======== PROVIDED ENTRIES ========

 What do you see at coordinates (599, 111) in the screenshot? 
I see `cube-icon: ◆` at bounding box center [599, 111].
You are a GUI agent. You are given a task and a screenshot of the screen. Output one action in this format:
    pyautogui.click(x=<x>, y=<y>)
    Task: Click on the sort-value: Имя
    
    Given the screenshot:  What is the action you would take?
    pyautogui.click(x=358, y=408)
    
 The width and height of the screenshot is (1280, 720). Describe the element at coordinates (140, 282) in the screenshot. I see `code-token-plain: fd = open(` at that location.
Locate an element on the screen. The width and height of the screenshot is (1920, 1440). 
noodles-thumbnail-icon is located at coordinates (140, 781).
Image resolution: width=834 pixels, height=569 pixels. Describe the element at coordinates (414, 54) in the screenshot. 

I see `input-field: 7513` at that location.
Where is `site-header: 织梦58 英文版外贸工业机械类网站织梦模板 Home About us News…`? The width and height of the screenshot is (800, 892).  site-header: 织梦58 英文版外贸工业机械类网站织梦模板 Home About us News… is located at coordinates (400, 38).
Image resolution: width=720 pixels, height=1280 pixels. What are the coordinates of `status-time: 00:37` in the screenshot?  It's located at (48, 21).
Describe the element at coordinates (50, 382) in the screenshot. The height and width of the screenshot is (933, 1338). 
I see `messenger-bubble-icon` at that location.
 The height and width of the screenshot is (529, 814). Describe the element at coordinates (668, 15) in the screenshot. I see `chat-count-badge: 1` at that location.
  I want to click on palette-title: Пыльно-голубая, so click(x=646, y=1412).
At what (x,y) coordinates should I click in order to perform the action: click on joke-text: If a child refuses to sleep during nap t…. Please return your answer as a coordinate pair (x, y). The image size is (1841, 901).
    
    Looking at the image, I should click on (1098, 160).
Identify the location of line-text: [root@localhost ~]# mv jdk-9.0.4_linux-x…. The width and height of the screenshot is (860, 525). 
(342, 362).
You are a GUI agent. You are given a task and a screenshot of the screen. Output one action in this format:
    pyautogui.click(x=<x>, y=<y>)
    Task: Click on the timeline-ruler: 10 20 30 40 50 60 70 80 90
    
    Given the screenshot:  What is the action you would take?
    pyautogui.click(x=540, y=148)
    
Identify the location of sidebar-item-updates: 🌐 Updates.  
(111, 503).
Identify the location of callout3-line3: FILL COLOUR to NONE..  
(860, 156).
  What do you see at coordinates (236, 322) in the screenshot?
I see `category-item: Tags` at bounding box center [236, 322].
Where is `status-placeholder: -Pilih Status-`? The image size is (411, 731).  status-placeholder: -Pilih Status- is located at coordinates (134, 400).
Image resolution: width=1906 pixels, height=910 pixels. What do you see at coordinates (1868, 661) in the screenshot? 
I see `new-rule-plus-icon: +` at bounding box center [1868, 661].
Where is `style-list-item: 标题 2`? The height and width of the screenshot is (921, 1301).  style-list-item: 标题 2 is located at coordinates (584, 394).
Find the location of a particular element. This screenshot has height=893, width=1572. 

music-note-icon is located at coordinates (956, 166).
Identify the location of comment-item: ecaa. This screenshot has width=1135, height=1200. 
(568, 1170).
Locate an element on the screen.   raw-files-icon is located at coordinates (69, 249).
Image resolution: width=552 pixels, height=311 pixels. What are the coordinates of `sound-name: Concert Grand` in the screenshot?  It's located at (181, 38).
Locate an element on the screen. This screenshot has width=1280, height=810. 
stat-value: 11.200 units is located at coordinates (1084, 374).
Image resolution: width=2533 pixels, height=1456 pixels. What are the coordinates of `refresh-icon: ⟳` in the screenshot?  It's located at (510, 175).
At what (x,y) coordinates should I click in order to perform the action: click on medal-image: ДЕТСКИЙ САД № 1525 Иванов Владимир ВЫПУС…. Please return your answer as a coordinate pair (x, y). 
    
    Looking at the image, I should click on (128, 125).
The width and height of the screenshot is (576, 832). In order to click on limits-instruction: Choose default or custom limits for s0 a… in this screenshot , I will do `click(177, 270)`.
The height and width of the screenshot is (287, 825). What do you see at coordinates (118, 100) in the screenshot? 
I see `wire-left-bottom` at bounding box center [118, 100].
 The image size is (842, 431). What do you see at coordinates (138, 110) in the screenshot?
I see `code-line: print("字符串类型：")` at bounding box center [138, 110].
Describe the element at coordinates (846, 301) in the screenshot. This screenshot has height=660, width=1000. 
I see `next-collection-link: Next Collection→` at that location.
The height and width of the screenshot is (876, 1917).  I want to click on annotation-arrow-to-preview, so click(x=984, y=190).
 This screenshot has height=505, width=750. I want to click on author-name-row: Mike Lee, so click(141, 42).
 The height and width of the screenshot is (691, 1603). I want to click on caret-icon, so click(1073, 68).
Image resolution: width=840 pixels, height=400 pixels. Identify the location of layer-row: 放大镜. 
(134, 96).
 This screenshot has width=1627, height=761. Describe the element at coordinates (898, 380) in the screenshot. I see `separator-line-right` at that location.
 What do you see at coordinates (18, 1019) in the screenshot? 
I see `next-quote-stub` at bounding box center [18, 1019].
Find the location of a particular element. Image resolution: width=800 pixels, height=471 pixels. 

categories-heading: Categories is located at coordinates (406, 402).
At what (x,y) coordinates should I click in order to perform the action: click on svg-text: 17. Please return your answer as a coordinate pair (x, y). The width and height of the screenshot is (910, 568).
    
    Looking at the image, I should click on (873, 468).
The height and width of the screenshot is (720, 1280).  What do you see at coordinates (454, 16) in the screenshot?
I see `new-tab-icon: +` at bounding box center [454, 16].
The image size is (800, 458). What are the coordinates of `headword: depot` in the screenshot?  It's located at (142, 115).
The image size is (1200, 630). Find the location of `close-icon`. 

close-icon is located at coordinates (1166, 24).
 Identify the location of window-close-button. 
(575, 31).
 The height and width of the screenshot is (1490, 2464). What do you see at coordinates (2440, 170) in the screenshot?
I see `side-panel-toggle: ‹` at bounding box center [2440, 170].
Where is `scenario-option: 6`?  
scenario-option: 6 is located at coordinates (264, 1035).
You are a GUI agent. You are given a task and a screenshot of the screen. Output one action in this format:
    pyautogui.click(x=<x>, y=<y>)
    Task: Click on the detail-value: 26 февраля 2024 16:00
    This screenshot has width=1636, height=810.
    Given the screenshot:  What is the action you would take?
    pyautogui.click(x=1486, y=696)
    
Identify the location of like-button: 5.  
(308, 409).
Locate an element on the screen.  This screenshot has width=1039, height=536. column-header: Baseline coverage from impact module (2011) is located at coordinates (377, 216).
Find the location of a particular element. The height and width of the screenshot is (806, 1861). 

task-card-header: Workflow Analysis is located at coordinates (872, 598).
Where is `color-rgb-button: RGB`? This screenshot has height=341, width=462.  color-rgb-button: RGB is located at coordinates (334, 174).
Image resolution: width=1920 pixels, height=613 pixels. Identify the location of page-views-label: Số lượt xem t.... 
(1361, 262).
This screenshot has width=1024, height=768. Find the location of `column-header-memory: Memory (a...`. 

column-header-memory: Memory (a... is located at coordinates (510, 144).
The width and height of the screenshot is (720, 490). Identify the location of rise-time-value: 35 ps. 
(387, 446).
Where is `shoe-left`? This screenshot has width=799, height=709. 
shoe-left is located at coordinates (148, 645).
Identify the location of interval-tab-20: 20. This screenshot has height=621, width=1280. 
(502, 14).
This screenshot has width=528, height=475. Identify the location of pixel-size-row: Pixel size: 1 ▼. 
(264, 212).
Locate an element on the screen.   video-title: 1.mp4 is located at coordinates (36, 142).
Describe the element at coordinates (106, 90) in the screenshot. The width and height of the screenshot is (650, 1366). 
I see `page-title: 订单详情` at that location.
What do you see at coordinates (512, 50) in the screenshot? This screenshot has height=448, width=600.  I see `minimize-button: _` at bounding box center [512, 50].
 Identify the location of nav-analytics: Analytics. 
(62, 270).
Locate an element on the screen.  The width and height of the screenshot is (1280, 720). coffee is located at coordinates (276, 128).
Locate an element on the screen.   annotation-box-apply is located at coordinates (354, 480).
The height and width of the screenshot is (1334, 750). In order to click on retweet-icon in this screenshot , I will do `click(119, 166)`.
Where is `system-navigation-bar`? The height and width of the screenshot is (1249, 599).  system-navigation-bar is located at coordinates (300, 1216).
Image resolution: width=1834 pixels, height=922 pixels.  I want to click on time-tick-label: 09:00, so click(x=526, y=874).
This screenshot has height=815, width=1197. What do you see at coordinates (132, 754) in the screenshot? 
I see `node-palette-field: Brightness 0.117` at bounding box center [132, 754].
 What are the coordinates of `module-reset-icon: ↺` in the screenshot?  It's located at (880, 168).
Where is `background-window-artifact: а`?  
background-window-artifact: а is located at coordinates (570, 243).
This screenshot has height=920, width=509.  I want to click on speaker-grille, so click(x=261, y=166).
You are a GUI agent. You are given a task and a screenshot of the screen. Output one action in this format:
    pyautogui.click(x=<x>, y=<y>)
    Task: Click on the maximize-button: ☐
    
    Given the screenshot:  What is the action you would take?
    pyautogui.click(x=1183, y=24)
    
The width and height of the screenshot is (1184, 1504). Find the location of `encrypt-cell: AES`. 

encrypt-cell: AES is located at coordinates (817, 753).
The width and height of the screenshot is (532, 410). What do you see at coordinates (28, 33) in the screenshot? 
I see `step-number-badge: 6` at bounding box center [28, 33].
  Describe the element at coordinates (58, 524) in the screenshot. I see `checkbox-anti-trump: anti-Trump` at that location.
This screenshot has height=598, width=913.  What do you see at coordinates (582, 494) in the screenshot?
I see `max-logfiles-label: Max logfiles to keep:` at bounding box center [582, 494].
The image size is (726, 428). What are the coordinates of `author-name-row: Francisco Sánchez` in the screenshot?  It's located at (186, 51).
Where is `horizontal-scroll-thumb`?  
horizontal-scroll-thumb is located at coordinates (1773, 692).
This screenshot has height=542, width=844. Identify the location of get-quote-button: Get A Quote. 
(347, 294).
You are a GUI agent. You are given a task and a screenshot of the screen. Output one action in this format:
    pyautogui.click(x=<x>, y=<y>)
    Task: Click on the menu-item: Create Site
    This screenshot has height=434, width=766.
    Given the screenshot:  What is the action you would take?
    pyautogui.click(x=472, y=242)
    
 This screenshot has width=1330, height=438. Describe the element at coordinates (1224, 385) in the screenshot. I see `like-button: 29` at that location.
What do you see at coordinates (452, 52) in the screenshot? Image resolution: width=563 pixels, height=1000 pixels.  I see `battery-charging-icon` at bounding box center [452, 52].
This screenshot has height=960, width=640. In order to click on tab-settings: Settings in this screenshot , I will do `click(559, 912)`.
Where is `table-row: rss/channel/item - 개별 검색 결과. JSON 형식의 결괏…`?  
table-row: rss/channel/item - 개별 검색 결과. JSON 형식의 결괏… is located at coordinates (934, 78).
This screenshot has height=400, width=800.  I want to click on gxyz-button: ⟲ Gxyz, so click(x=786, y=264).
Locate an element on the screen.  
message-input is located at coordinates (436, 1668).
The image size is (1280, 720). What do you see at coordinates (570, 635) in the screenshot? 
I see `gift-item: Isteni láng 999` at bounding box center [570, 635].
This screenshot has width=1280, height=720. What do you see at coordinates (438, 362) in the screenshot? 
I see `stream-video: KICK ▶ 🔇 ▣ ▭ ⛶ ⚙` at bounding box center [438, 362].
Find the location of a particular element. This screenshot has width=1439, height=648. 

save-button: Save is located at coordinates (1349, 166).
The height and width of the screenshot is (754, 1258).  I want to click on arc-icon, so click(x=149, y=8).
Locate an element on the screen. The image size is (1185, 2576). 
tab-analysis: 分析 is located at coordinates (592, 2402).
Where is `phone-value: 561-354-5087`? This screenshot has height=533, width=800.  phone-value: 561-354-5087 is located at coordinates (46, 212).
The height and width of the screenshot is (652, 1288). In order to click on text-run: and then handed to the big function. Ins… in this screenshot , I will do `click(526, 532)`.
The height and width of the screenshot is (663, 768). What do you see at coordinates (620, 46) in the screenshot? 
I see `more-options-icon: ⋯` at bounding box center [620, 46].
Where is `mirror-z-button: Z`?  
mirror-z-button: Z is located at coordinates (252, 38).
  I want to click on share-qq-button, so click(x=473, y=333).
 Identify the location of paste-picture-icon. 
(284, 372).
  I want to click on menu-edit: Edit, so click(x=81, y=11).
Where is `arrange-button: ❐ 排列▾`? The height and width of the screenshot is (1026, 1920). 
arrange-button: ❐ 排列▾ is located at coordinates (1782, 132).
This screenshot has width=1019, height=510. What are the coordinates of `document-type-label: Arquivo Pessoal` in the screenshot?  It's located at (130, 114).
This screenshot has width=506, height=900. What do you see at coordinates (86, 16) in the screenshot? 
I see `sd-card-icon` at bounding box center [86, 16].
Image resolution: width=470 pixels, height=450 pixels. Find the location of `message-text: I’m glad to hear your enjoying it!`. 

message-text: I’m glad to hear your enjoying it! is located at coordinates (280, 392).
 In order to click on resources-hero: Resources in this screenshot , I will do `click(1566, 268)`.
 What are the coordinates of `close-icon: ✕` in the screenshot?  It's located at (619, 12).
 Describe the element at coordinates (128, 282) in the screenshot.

========

PROBLEM:
Set out the lines of the listing as a numbered list, beginning with the line that contains "Image resolution: width=470" and continuing through the final line of the listing, with blank lines omitted.

EXERCISE RESULT:
1. Image resolution: width=470 pixels, height=450 pixels. Find the location of `message-text: I’m glad to hear your enjoying it!`. 
2. message-text: I’m glad to hear your enjoying it! is located at coordinates (280, 392).
3.  In order to click on resources-hero: Resources in this screenshot , I will do `click(1566, 268)`.
4.  What are the coordinates of `close-icon: ✕` in the screenshot?  It's located at (619, 12).
5.  Describe the element at coordinates (128, 282) in the screenshot.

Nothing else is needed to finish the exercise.